Pourriez-vous mettre en forme en liste JSON de chaînes, une par ligne et sans les lignes vides, les lignes du relevé allant de celle qui contient « You are a computer-use » jusqu'à la fin du relevé, bornes comprises ? Les images sont à omettre de la réponse.

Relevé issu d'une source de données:
§
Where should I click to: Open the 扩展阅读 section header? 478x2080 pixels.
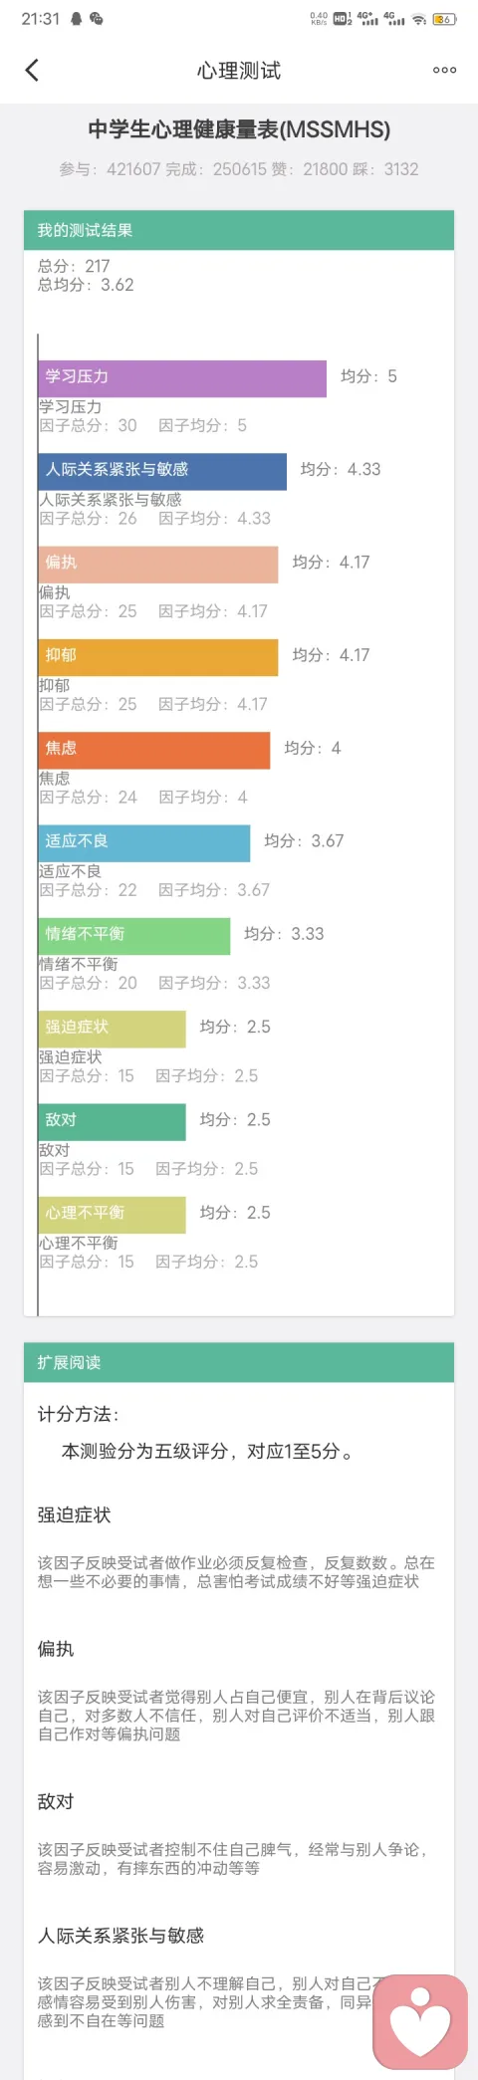(239, 1362)
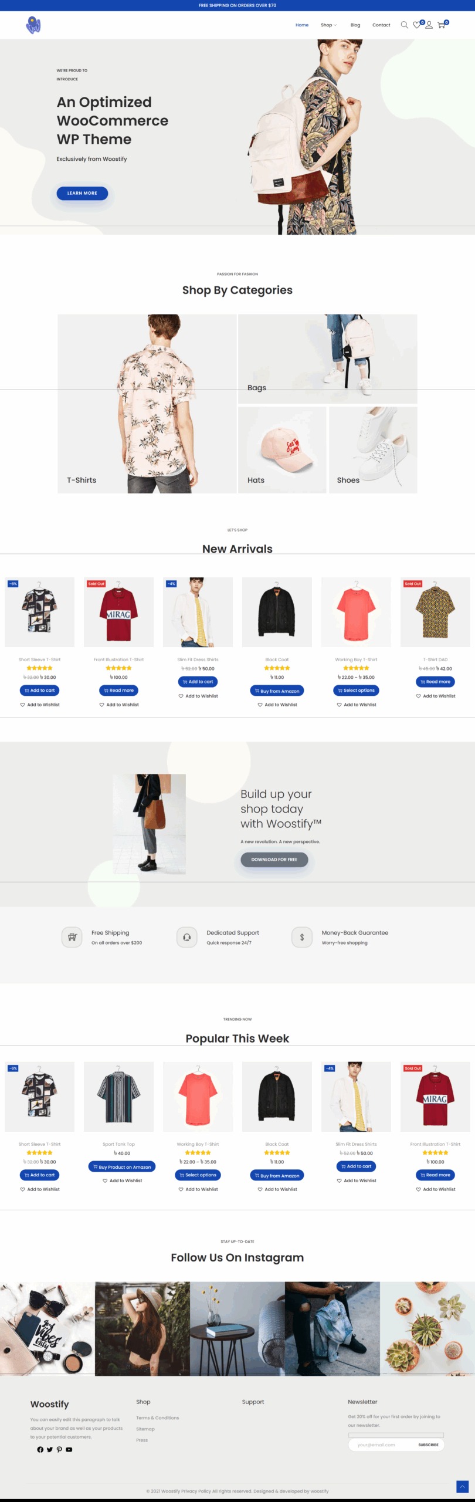
Task: Expand the Shop dropdown menu
Action: (329, 25)
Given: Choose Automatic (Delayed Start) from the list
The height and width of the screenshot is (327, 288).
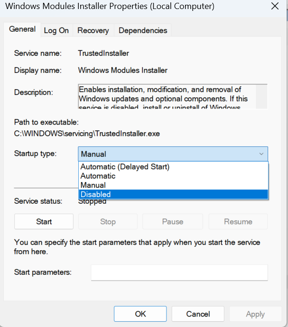Looking at the screenshot, I should 125,167.
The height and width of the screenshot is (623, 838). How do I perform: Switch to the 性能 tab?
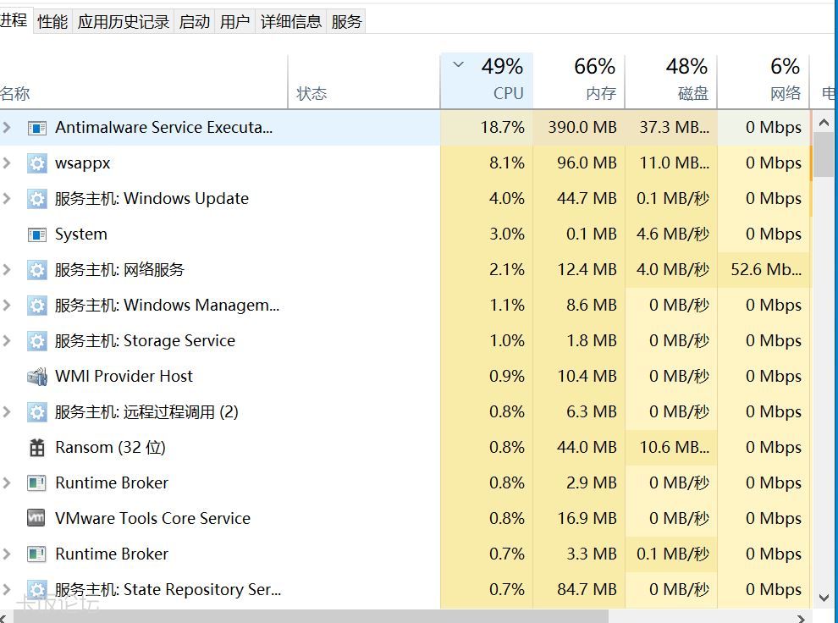point(52,22)
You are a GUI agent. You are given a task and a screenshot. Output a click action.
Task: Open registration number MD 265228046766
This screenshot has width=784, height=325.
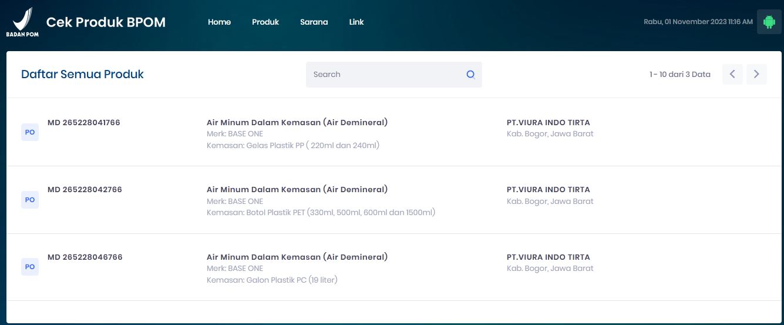(85, 257)
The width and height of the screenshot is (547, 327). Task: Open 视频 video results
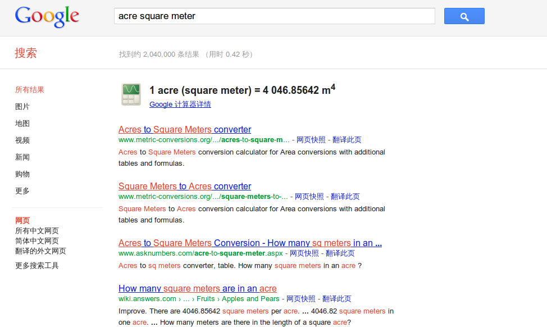point(22,140)
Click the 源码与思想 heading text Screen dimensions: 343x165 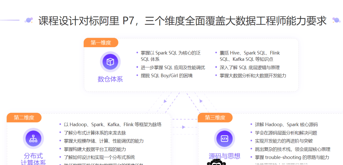pos(225,156)
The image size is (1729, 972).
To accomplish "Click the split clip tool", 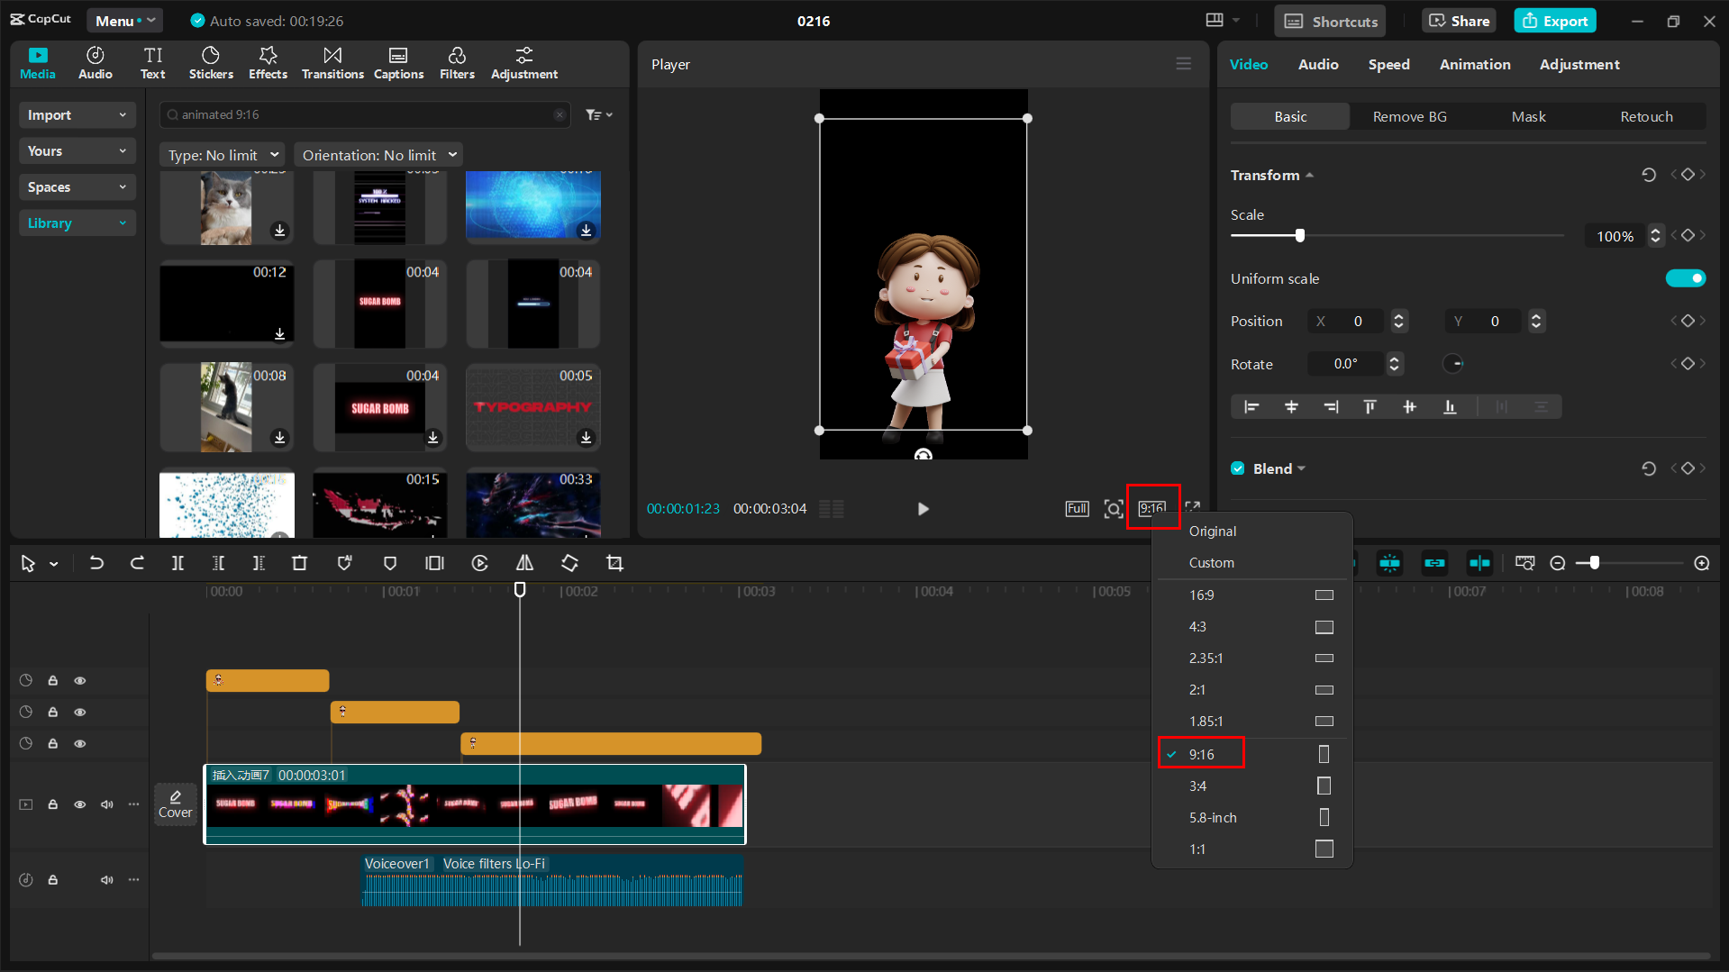I will pyautogui.click(x=177, y=563).
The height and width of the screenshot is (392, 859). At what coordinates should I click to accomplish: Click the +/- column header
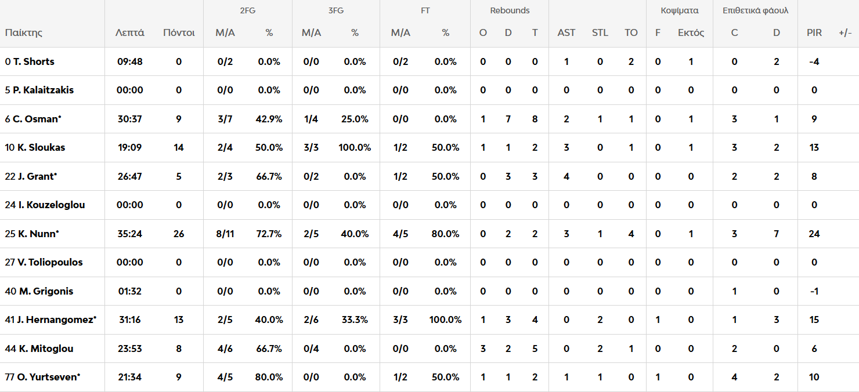click(845, 32)
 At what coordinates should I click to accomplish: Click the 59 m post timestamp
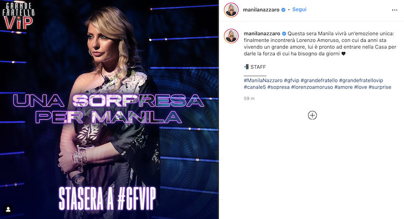point(249,98)
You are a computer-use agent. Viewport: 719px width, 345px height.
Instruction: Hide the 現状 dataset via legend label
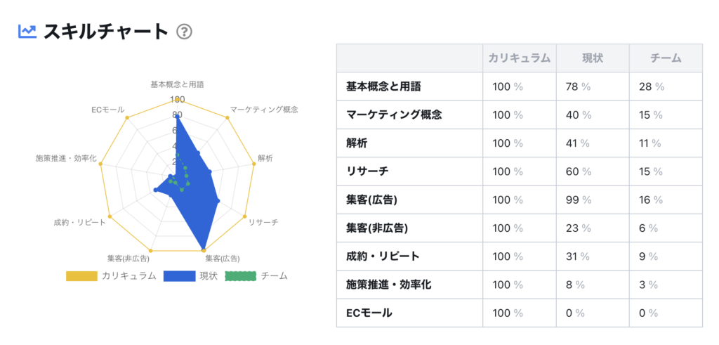pos(208,276)
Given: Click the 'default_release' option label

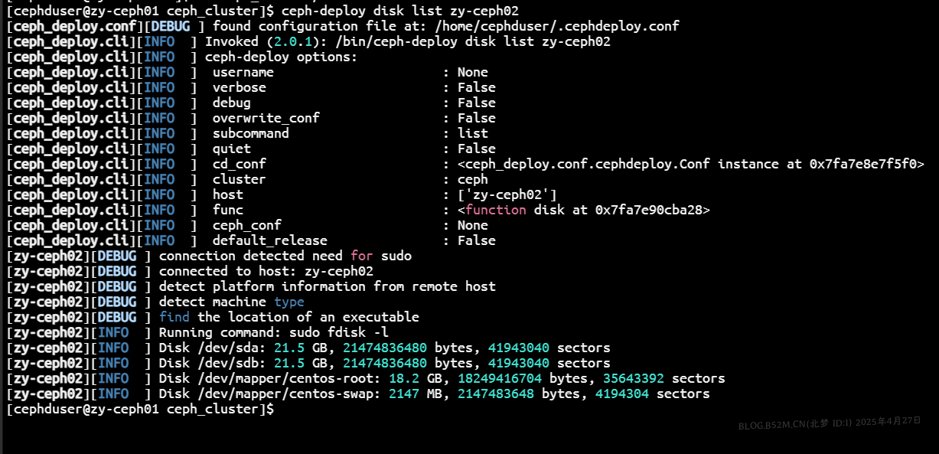Looking at the screenshot, I should point(269,240).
§
--- Réponse attendue ---
[
  "You are a computer-use agent. Viewport: 719px width, 345px height.",
  "Instruction: Hide the 現状 dataset via legend label",
  "pos(208,276)",
  "Given: Click the 'default_release' option label",
  "Looking at the screenshot, I should point(269,240)."
]